• RECORDS SUPPLIED:

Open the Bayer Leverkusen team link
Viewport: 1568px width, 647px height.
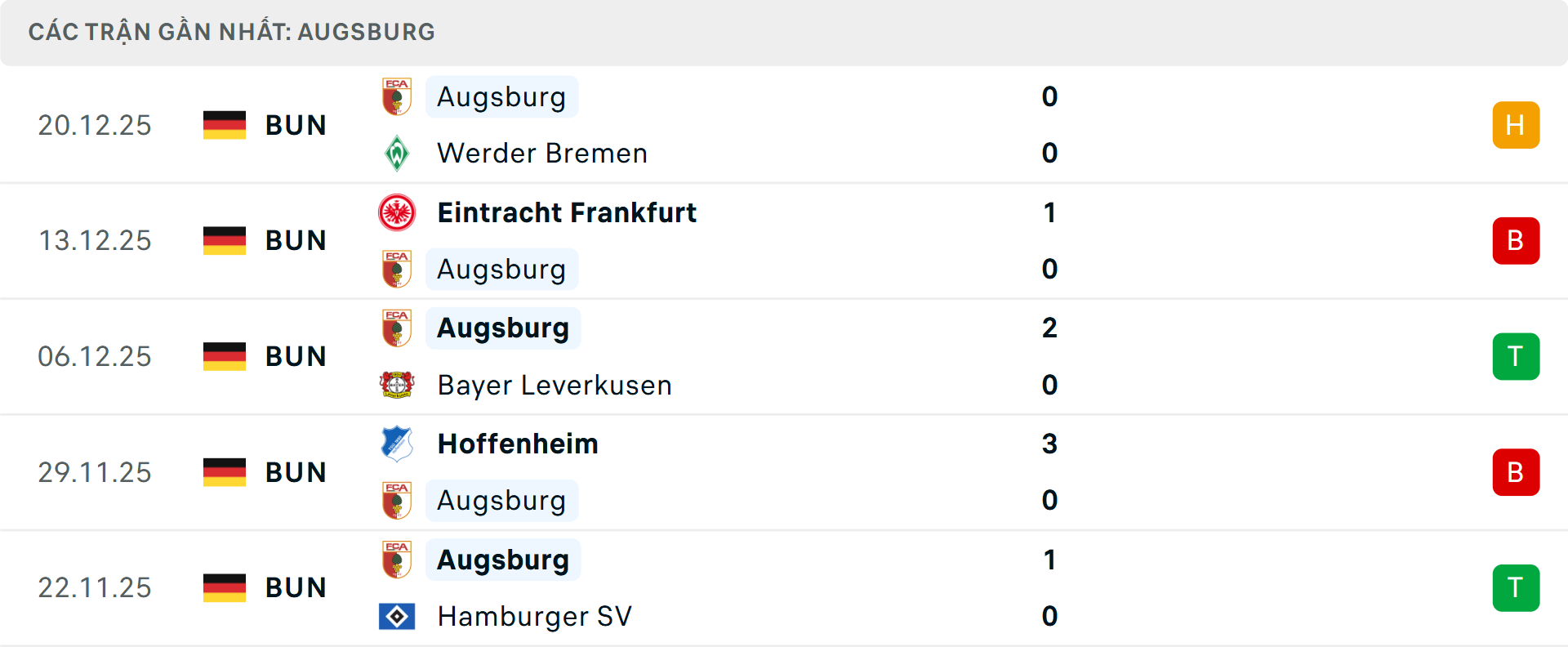tap(555, 385)
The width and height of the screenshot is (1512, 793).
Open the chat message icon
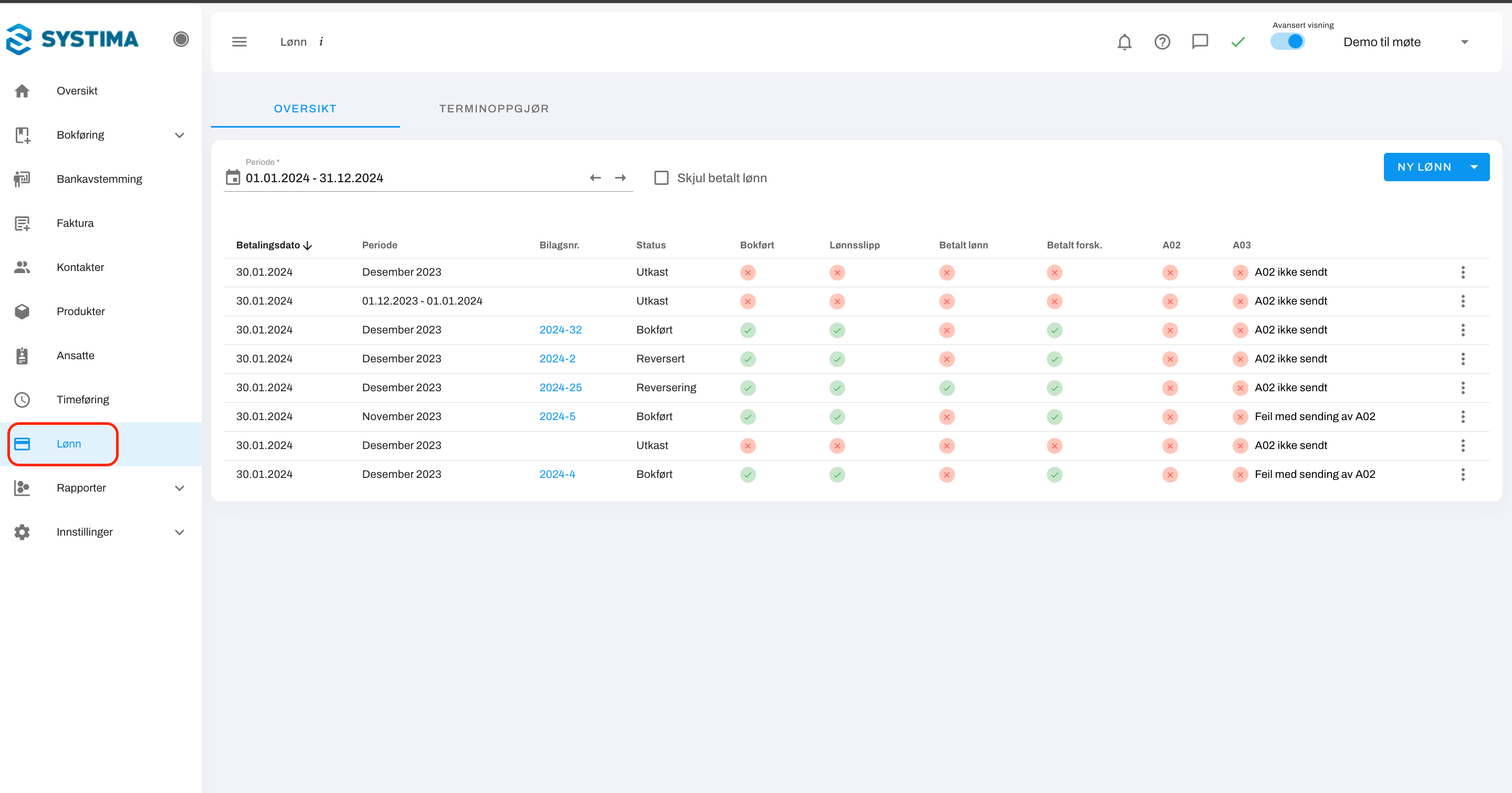tap(1200, 41)
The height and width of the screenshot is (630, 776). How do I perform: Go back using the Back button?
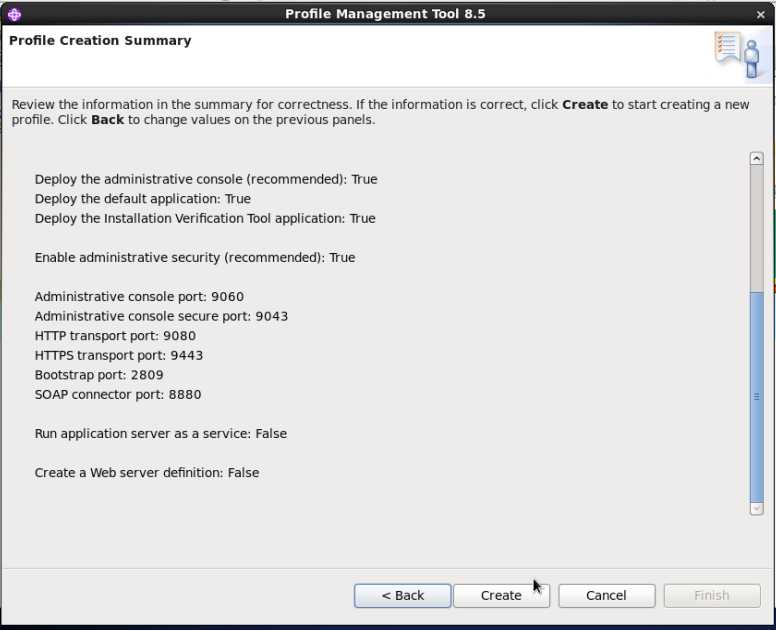(402, 595)
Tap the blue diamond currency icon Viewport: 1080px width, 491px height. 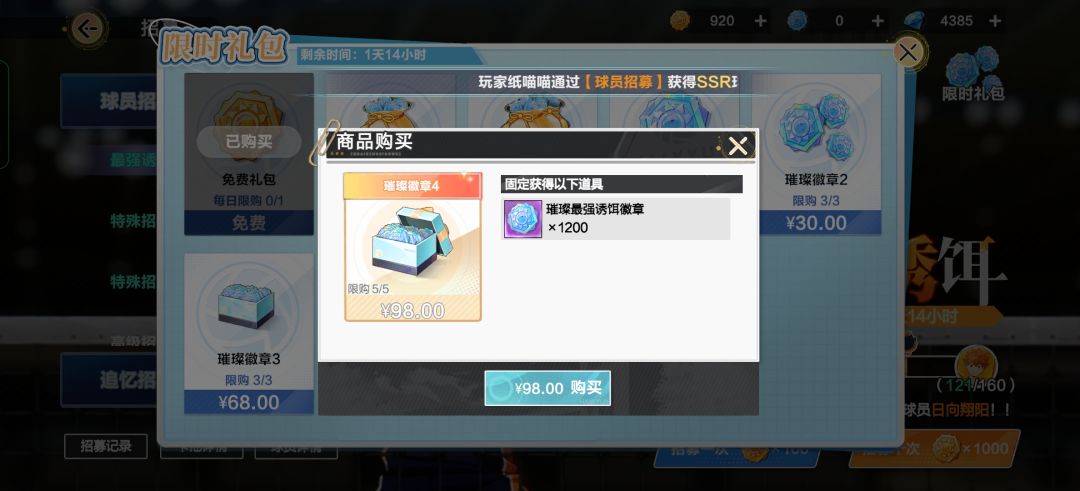pyautogui.click(x=915, y=21)
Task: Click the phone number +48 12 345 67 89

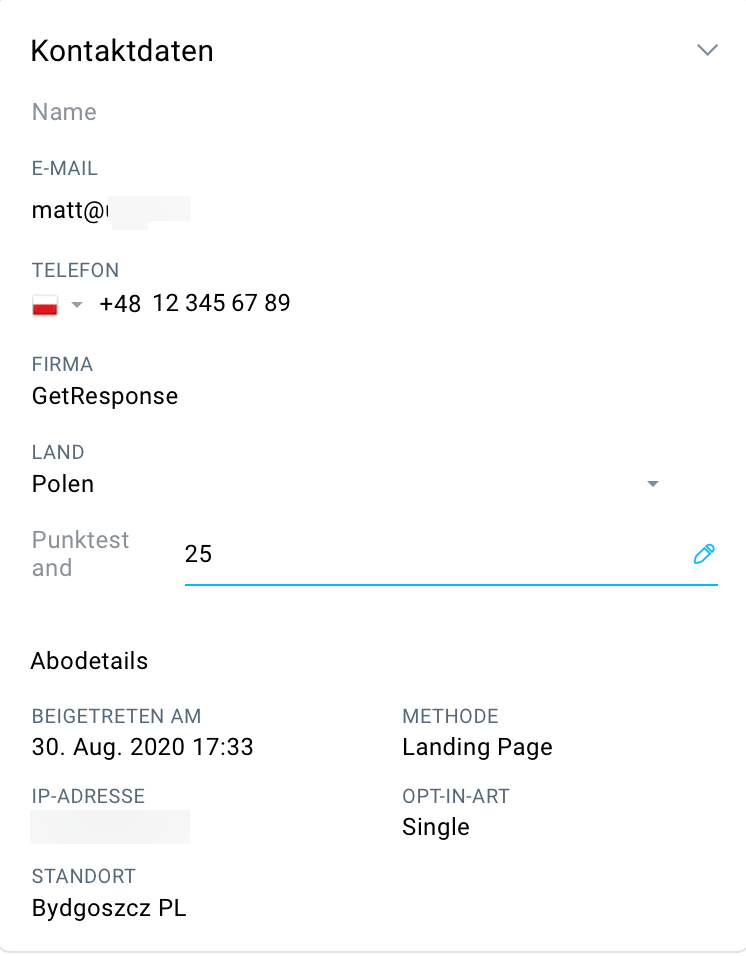Action: (x=195, y=303)
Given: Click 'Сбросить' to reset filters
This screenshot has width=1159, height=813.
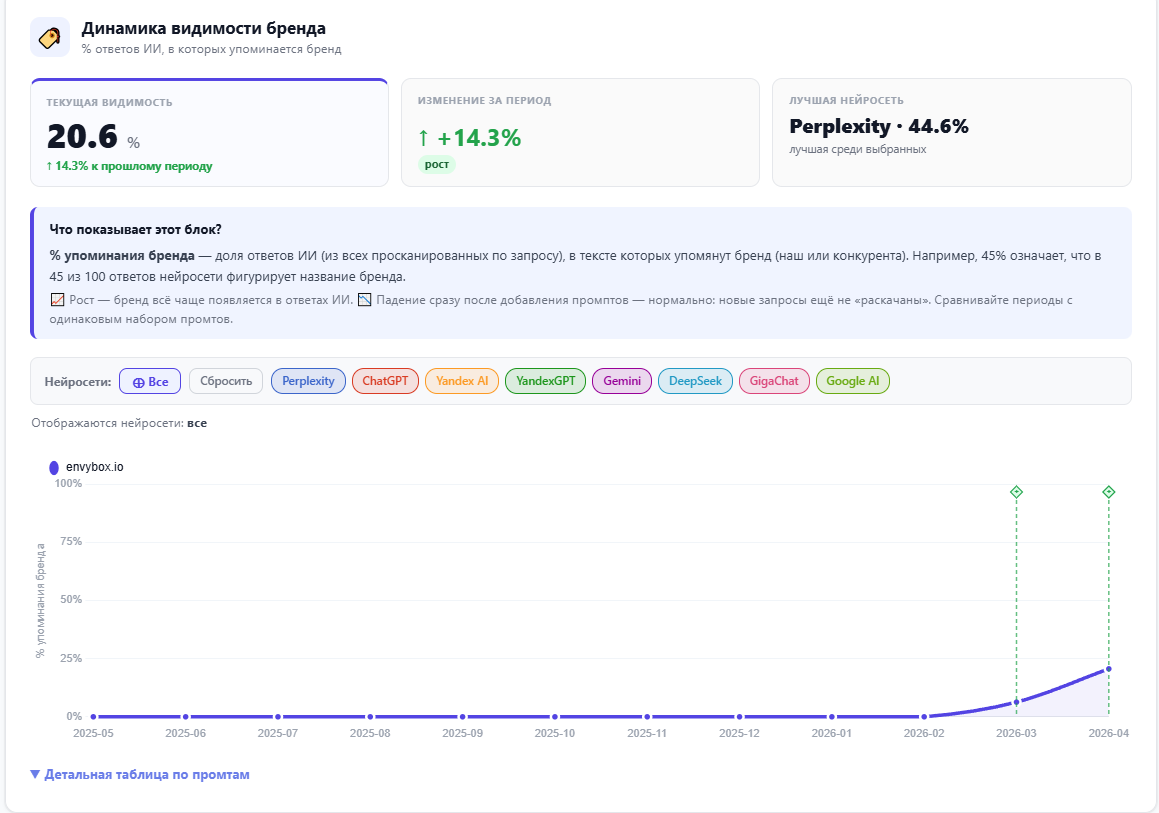Looking at the screenshot, I should (226, 381).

• WHAT YOU SHOULD DO: Give the part of the rows that opens with the line containing "Given: Click 'Сбросить' to reset filters" and runs through the end of the rows again, swapping "reset" for "clear" and changing nothing else. Leave the pictures out.

• ANSWER TO THIS TASK:
Given: Click 'Сбросить' to clear filters
This screenshot has width=1159, height=813.
Looking at the screenshot, I should (226, 381).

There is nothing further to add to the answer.